== Provided records ==
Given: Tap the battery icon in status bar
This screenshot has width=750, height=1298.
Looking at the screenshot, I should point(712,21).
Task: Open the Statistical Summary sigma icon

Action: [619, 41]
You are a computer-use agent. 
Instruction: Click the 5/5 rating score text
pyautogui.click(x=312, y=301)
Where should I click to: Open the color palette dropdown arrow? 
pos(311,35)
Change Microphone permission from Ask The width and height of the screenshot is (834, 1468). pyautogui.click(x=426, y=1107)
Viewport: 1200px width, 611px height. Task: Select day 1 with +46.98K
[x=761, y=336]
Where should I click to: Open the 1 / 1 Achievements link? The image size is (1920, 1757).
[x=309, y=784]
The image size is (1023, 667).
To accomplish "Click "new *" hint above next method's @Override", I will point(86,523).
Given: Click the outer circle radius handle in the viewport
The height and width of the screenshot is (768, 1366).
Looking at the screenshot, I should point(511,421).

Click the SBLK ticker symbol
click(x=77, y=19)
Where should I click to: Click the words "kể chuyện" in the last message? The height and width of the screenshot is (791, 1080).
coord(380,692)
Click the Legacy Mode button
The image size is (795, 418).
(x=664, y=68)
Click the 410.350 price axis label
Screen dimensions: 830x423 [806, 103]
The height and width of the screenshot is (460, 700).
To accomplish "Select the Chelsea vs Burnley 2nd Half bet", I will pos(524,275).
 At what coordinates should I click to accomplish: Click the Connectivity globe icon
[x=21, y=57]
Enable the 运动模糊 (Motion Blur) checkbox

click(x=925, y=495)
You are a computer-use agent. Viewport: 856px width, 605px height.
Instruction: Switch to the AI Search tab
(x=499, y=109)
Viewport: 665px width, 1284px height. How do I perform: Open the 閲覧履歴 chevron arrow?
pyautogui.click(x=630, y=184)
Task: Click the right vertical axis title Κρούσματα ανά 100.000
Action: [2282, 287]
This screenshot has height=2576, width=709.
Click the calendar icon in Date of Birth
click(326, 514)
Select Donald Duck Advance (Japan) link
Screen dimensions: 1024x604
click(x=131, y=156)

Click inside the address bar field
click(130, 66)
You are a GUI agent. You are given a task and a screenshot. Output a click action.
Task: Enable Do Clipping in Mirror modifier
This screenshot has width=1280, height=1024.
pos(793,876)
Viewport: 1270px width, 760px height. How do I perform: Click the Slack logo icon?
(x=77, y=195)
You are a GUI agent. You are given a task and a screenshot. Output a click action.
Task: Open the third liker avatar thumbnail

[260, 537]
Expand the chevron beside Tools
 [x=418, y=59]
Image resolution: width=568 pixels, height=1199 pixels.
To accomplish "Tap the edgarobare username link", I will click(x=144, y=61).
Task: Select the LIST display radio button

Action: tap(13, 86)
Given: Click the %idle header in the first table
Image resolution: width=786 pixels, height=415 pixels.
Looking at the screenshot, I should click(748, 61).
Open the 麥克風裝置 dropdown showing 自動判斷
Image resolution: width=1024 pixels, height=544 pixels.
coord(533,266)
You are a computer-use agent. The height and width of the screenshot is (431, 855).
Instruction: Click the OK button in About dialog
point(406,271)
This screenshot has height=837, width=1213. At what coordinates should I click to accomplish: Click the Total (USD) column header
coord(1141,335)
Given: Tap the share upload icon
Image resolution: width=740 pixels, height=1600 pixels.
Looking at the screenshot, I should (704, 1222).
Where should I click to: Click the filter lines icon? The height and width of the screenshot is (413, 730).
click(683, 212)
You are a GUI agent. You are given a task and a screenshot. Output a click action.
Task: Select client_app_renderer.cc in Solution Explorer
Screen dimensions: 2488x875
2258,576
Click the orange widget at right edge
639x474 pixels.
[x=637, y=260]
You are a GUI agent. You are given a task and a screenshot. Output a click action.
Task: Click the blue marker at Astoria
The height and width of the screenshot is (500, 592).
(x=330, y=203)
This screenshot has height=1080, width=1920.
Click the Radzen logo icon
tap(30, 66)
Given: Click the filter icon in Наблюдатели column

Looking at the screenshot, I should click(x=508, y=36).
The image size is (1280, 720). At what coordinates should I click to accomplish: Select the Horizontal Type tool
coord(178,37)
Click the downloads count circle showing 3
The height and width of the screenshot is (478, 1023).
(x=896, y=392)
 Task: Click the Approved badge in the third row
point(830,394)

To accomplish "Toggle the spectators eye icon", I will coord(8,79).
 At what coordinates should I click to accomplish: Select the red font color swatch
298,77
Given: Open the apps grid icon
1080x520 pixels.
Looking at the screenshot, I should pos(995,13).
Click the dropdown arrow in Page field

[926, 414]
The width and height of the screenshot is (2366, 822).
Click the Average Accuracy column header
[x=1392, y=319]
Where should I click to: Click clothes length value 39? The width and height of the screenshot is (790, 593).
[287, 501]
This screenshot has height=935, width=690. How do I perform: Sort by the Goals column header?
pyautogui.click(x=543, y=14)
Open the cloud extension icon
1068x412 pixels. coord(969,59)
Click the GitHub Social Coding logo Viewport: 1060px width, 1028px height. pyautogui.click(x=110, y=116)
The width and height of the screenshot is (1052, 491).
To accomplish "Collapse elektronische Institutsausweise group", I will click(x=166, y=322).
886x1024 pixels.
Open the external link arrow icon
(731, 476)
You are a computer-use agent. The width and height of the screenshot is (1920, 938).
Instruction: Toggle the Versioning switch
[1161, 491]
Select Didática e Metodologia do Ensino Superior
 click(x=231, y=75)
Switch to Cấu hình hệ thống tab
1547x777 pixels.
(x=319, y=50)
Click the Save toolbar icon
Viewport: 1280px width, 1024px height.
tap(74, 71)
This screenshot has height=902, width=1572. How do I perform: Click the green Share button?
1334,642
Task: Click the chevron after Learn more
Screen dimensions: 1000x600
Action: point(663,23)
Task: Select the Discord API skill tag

== Requirement ==
Using the records above, set down exactly the lines from the one with "Open the 麥克風裝置 dropdown showing 自動判斷" through the one with "Task: Click the blue marker at Astoria", inclusive, and nothing more.

== Task response ==
Open the 麥克風裝置 dropdown showing 自動判斷
Image resolution: width=1024 pixels, height=544 pixels.
coord(533,266)
You are a computer-use agent. The height and width of the screenshot is (431, 855).
Instruction: Click the OK button in About dialog
point(406,271)
This screenshot has height=837, width=1213. At what coordinates should I click to accomplish: Click the Total (USD) column header
coord(1141,335)
Given: Tap the share upload icon
Image resolution: width=740 pixels, height=1600 pixels.
Looking at the screenshot, I should (704, 1222).
Where should I click to: Click the filter lines icon? The height and width of the screenshot is (413, 730).
click(683, 212)
You are a GUI agent. You are given a task and a screenshot. Output a click action.
Task: Select client_app_renderer.cc in Solution Explorer
Screen dimensions: 2488x875
2258,576
Click the orange widget at right edge
639x474 pixels.
[x=637, y=260]
You are a GUI agent. You are given a task and a screenshot. Output a click action.
Task: Click the blue marker at Astoria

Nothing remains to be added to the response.